Inspection Report – how to write an effective response

How to write an effective and well written response to an Inspection Report.

Many companies are aware of the importance of being “inspection ready” at all times and have inspection readiness programmes built into the Quality Management Systems.  A key element of an inspection readiness programme is how to respond to observations and the ability to provide well defined, systemic and holistic resolution to the observation that will be well received and satisfy the regulator.

For FDA inspections, the US FDA will issue observations on a Form 483 during the close out meeting whereas for EU inspections it is more common for a verbal list of observations to be issued during the close out meeting and an inspection report will be issued approximately 15 to 30 days after the inspection.

Before you start to write your inspection response, it is important to understand the observation fully and confirm that you are on the same page as the inspector.  Ideally this clarity is obtained from the inspector during the inspection so that any further clarification, if required, can be sought in real-time.

Each observation, whether written or verbal, should be discussed with the auditor during the close out meeting. Reiterate your understanding of the observation to eliminate any element of speculation. Do not overcommit during the inspection, it is important to spend enough time constructing a robust CAPA plan that forms part of your response. Have a scribe present during the close out meeting so that advance activities can commence in establishing CAPAs while waiting on the official inspection report.  Confirm that the observation is not a repeat finding and if yes, understand why the initial CAPA did not prevent recurrence.

The language used within the inspection response should be compelling. Write clear, factual, well-supported descriptions of events, systems, procedures and other information relevant to the observation. Keep in mind that a systemic response to any audit observations must equate to a systemic resolution of the issue within your company.

If you challenge an observation it must be backed up with factual, objective evidence. Your response must be strong enough to explain exactly why you do not concur with the observation.

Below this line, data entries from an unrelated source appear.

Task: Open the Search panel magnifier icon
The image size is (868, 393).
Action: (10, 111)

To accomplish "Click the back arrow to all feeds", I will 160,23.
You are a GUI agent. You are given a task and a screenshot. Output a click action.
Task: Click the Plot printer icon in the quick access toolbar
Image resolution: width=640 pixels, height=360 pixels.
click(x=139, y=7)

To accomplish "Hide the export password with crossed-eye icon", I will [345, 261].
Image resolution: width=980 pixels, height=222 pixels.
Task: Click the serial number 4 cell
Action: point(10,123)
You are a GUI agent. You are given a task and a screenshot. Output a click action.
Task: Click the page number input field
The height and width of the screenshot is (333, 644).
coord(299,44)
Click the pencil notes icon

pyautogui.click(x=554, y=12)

Ideally the inspection response is written in three parts:

1. Cover Letter:
The cover letter should include the site address and the dates of the inspection. Thank the inspector(s) for their professionalism, providing insight or other appropriate remarks as warranted.

2. Body:
Re-state the observation and reference number and include the following for each observation:

  • Background information regarding the observation.
  • An assessment of the root cause of the problem or commitment for further investigation if additional time is needed, with target dates for completion.
  • If corrective actions have already taken place prior to issuing the response, include the dates of implementation and provide objective evidence for each action that was documented as being completed (for example training records, calibration certificates, updated SOPs, etc.).
  • Set realistic timeframes to resolve issues. Secure the resources needed to complete the plan in the committed timeframe. Do not under estimate the time it will take to close out actions, however the response will not be well received if the timeline is inappropriately long. If the action item is going to take some time to implement, state what will be done in the interim to be compliant with GMP.
  • Define how enhancements will prevent recurrence of the issue observed.
  • Explain what will be done to expand, enhance or streamline the compliance system, where applicable.
  • Describe how your company will monitor the progress and effectiveness of the corrective actions.
  • Provide objective evidence that the process is adequate to assure the safety and efficacy of the product on the market or, if not, what voluntary action will be taken to address this.

3. Attachments: 

Attachments must be easy to find, navigate, read and understand. They should be appropriately labelled and the relevant updates should be clearly highlighted / identified to facilitate ease of review.

Prior to submission of your response you should proof read, edit and re-work your response to ensure that it is as complete and compelling as possible.

Once the response is submitted you should always be prepared to answer questions and justify your actions and timelines. It is recommended that you conduct a mock audit to test the effectiveness of your CAPA’s prior to the inspector’s review of CAPA effectiveness during the next scheduled inspection.

Refer to the following link for information on how to handle inspectional observations for 483’s and Warning Letters from the FDA:  http://www.thefdagroup.com/hubfs/Downloads/The_Emergency_Guide_to_FDA_Warning_Letters_and_FDA_483.pdf

If you need additional support to successfully respond to inspection reports, PharmaLex can provide fresh, independent unbiased assessments and can support you in the accomplishment of comprehensive remediation projects. If you would like further information please connect with us to discuss +353 1 846 4742 or contactirl@pharmalex.com

Disclaimer:

This blog is intended to communicate PharmaLex’s capabilities which are backed by the author’s expertise. However, PharmaLex US Corporation and its parent, Cencora, Inc., strongly encourage readers to review the references provided with this article and all available information related to the topics mentioned herein and to rely on their own experience and expertise in making decisions related thereto as the article may contain certain marketing statements and does not constitute legal advice.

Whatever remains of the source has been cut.